Teaching Interreligious Encounters
Date Reviewed: January 22, 2018
As many of the contributors to Teaching Interreligious Encounters point out, interactions with people of diverse religious commitments are becoming more frequent in the workplace, in civic affairs, and in many neighborhoods. Consequently, there is a need to help individuals develop the attitudes and aptitudes that will enable them to conduct those encounters in an informed, respectful, and personally satisfying fashion. This volume argues that education, particularly in the undergraduate classroom, can make a substantial contribution to preparing individuals to understand and participate effectively in a religiously diverse society. To that end, the contributors offer an array of resources, comments on course and assignment design, and concrete strategies to show students how to conduct themselves in and learn from “interreligious encounters.”
Precisely what is entailed in such encounters and how they are to be enacted and understood receive a variety of answers throughout the book. At times, whatever lines might separate interfaith engagement from interreligious encounters, and either from comparative theology, and all of them from comparative religion do not appear in sharp focus. Some authors appear to use at least several of those terms as rough equivalents, while others strive to define their terms very clearly. For example, Eboo Patel and Cassie Meyer propose that “interfaith or interreligious studies is concerned primarily with the interactions between lived religious and nonreligious actors and communities” (300). Thus, they differentiate it from “comparative religions, comparative theology, and world religions” which they see as being less concerned with actual relationships and interactions. But several contributors cite with approval Francis Clooney’s statement that comparative theology “entails the interpretation of the meaning and truth of one’s own faith by means of a critical investigation of other faiths” (see 45), which would bring it closer to Patel and Meyer’s understanding of interfaith and interreligious studies.

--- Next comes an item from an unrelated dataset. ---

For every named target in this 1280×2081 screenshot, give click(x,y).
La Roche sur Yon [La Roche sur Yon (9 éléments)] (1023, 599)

How to construct courses, course modules, and individual assignments to promote what Patel and Meyer call “interfaith literacy” receives a lot of attention. Joshua Brown, for example, describes and analyzes a course on political theology that uses examples from Christianity and Chinese religions. Jonathan Edelman provides a detailed consideration of the Bhagavad Gita as a theological text. Other authors focus more on pedagogical strategies. In one of the more interesting contributions, Devorah Schoenfeld and Jeanine Diller describe how they use the Jewish process of hevruta to encourage students to disagree with each other in their interpretations of texts while still remaining in conversation, recognize disagreements within and among religions, and value interreligious disagreement. Emily Sigalow and Wendy Cadge make a clear and strong case for the value of using case studies in teaching about interreligious encounters, something that several other contributors also mention.
Most of the contributions emphasize that students can learn something personally valuable and meaningful from studying and especially participating in interactions with people who have religious commitments different than their own. This volume offers a rich set of suggestions about how to design and structure such learning opportunities.